Brandon Himes, a 25-year-old flight attendant, moved back to New York City last year after living at home in Phoenix while furloughed. He found a two-bedroom, one-bathroom apartment in the East Village and signed a lease last November for $1,700 — a steal for the location. His upcoming renewal price for this November is $2,900 — about a 70% increase. His landlord didn’t explain why.
He negotiated that down to $2,600, still a more than 50% increase. He can technically afford the rent, but he’ll be trimming in other areas. “Since I’m a flight attendant, I’m going to have to cut back on eating out in other cities,” he said. “Normally when I’m at a hotel, I order food or go out, but I’m probably going to have to pack my own meals.”
Alex Tracy, 32, and his boyfriend found a two-bedroom apartment in Brooklyn last year for $2,000 a month, but the landlord only offered a nine-month lease. Then in late June, he got an automated email informing him of a 50% rent increase to $3,000.

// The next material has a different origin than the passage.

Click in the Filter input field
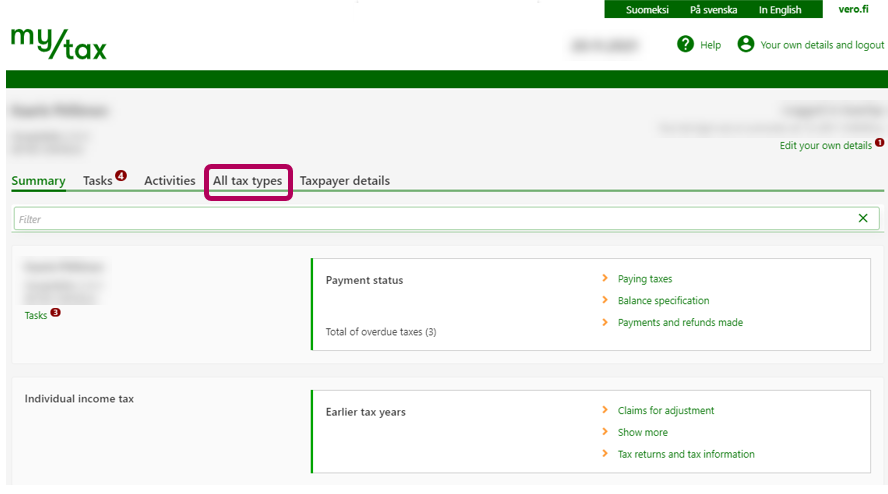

“We looked at the history of the apartment and I don’t think it ever approached this much,” Tracy said. “There is no justification for this at all.”
Tracy negotiated and got two months for free — effectively paying $2,500 a month over a 12-month lease.

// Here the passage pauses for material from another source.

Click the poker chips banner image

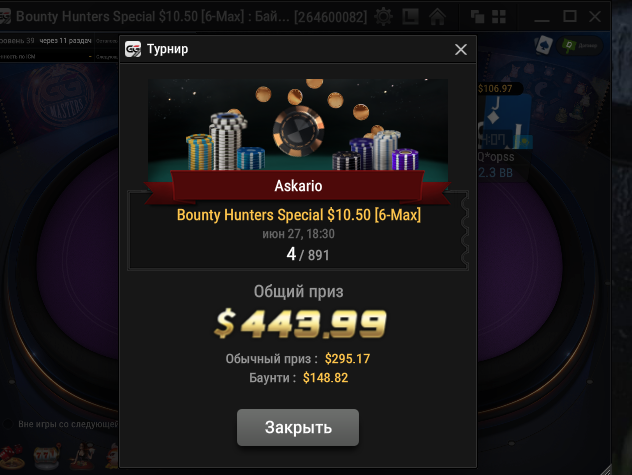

Finding another apartment on such short notice would have been difficult and stressful, he said.
When the Dime, a luxury development in Williamsburg, opened for leasing in May, it offered as many as three free months for 15-month leases, as well as complimentary parking, which normally cost $200 a month, according to Tanner McAuley, who managed it until recently.
Now, new tenants are offered one month free on a 12-month lease — but those who are renewing get nothing. Current tenants are hesitant to leave, given the state of the market, said McAuley, a leasing director with Douglas Elliman.

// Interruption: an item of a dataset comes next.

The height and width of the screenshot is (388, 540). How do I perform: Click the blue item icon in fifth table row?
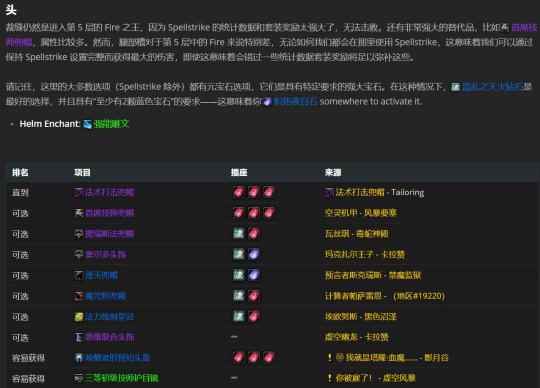79,275
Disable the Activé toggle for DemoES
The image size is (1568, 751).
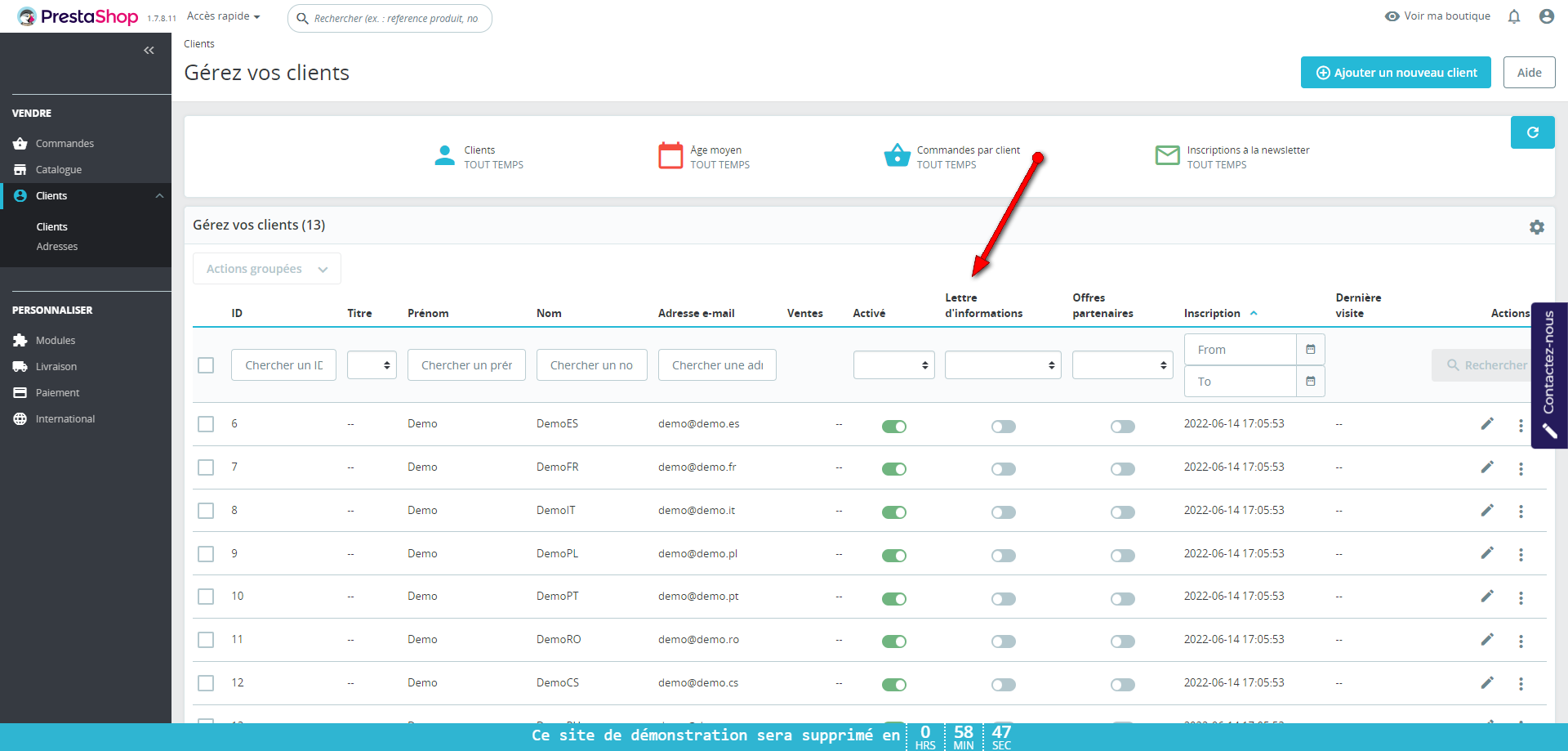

People who try to move are having a hard time finding a new place, as inventory across all boroughs dwindles. In July, inventory had fallen 43% from a year earlier, according to StreetEasy.
On the plus side, landlords by and large are still paying brokers’ fees — an incentive to attract tenants — which often equal a month’s rent or more, taking away a significant potential cost to moving and making it more likely that a landlord would want to keep a tenant. In July, 74% of rentals on StreetEasy were advertised as “no-fee,” a number that’s remained the same since last year.
Apartment hunting feels much different this year. In July, 9.1% of rental listings citywide had been discounted, compared with 29.1% a year earlier and 15.6% in July 2019, according to data from StreetEasy.
Those who are able to snatch apartments are hoping to keep them for longer. Nearly 60% of Manhattan apartments rented in May went to tenants who signed two-year leases, according to a June report by appraiser Miller Samuel Inc. and brokerage Douglas Elliman Real Estate.
Sarah Minton, an agent at Warburg Realty, said she expects the market to cool off going into the fall. The mad rush from newly vaccinated tenants trying to settle back into the city will have steadied and the return to the office may have slowed down by the Delta variant.
That’s what Claire Smith, a 24-year-old blogger and freelance social media manager, is banking on as she looks for a new apartment.
Smith moved to New York from Los Angeles in November, partially because she could afford rent. At the time she found a newly renovated two-bedroom in the West Village, one of Manhattan’s most expensive neighborhoods, for $3,500. With one month free, that meant her out-of-pocket costs were more like $3,200 a month. In the lease renewal, her landlord offered a new price of $4,000.
“I’m hoping that things start looking a little bit better mid-October,” Smith said. “I have nothing set in stone — except for the fact that I’m moving out.”